(Collection entries)
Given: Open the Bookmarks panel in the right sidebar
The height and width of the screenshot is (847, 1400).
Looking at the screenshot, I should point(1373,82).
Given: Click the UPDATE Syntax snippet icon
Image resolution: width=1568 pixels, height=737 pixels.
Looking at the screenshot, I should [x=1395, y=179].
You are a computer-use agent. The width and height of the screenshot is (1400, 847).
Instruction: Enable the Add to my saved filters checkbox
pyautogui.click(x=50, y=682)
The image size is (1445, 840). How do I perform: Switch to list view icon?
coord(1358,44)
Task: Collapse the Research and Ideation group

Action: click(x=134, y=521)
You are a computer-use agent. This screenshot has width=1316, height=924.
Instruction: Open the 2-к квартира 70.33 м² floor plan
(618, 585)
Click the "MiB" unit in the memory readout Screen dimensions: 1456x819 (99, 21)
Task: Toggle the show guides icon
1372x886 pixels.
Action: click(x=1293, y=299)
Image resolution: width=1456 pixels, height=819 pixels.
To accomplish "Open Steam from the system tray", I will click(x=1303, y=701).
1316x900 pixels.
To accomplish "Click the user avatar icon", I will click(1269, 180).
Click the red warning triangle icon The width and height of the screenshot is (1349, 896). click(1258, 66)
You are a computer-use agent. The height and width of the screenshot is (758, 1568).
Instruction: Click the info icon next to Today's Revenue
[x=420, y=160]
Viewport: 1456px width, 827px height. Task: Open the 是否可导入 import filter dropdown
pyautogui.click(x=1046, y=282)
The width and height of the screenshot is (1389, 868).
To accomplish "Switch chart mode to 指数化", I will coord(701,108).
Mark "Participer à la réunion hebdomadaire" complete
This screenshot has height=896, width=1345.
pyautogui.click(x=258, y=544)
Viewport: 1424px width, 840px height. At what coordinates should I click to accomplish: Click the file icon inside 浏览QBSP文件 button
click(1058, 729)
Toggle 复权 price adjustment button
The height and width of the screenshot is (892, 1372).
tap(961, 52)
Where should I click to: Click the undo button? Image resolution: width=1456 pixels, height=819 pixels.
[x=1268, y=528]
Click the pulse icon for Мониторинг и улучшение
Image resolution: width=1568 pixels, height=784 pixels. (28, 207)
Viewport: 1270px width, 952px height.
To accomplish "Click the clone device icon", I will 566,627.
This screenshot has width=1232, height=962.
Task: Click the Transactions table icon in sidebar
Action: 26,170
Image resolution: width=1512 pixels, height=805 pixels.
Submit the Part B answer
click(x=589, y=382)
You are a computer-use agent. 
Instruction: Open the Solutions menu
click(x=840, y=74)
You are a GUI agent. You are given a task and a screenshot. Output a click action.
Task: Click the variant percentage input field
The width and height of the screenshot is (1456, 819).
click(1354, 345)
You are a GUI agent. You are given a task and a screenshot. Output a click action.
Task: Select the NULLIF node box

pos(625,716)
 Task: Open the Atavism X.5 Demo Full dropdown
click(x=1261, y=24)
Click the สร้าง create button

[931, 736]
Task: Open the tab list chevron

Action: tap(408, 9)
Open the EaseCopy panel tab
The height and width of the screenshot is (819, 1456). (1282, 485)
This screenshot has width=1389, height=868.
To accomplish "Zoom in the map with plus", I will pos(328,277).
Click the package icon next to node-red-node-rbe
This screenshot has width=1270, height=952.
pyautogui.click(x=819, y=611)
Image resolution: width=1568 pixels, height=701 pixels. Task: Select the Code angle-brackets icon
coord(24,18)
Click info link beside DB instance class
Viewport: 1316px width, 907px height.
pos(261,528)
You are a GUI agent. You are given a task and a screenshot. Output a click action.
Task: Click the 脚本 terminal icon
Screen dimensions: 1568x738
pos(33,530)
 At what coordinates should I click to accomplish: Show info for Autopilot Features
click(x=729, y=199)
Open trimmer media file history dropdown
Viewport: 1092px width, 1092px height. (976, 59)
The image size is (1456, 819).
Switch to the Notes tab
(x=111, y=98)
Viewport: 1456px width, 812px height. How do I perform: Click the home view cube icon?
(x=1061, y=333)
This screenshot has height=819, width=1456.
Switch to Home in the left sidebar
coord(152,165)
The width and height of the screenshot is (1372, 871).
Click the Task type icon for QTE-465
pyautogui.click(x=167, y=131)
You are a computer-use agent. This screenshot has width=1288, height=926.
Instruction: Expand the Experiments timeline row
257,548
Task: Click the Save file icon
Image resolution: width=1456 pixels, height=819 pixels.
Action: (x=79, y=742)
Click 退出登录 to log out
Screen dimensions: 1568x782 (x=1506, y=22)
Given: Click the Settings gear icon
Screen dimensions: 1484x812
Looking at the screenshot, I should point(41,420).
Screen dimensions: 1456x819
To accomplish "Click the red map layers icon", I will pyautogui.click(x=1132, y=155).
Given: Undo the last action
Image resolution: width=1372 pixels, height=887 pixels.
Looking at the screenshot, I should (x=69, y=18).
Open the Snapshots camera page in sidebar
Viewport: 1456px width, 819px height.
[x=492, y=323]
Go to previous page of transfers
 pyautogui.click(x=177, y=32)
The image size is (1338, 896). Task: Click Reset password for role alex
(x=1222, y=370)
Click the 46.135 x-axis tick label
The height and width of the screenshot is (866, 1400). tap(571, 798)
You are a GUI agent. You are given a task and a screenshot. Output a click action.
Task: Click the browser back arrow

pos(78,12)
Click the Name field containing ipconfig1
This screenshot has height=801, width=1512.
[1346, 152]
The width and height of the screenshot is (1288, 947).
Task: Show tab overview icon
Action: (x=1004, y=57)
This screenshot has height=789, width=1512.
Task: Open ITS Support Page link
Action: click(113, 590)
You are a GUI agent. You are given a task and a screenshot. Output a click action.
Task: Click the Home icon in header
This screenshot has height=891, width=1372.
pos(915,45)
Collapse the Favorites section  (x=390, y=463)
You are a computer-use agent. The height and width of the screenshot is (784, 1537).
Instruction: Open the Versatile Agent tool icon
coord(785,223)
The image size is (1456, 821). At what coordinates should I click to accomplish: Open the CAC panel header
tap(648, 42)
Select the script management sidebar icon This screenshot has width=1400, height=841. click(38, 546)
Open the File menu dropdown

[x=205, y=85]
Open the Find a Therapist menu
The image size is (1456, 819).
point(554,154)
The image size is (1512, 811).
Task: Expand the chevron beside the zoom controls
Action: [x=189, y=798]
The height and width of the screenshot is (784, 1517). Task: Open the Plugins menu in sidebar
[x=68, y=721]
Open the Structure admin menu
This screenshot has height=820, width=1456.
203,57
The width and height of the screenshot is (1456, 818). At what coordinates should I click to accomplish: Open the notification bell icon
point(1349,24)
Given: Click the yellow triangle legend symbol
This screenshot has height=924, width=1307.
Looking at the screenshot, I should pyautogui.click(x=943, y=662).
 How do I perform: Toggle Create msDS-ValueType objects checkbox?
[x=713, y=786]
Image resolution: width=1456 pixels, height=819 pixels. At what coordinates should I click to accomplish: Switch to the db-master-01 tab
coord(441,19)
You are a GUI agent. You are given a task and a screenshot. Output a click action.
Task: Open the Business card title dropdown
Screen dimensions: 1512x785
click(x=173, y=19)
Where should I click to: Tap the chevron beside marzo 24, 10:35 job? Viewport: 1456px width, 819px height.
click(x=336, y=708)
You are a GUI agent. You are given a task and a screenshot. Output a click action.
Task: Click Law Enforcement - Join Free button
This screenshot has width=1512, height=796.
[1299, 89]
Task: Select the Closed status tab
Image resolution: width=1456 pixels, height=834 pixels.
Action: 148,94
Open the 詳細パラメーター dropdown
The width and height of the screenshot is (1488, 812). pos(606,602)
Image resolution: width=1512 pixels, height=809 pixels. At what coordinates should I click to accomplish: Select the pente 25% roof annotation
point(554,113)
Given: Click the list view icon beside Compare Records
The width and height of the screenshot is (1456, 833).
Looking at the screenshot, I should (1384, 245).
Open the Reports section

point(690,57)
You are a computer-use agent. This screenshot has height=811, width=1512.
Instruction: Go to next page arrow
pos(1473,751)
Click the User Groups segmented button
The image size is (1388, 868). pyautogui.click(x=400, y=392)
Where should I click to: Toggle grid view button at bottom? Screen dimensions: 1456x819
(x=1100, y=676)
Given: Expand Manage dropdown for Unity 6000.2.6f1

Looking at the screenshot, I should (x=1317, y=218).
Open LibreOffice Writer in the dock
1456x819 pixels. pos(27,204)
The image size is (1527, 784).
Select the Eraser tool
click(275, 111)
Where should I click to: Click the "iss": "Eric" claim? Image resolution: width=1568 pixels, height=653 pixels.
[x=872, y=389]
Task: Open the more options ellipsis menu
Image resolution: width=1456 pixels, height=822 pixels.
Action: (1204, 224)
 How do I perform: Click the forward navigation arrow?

[YOUR ASSIGNMENT]:
Copy each line above that has the word "triangle".

[ANSWER SPACE]:
Click the red warning triangle icon The width and height of the screenshot is (1349, 896). click(1258, 66)
Given: Click the yellow triangle legend symbol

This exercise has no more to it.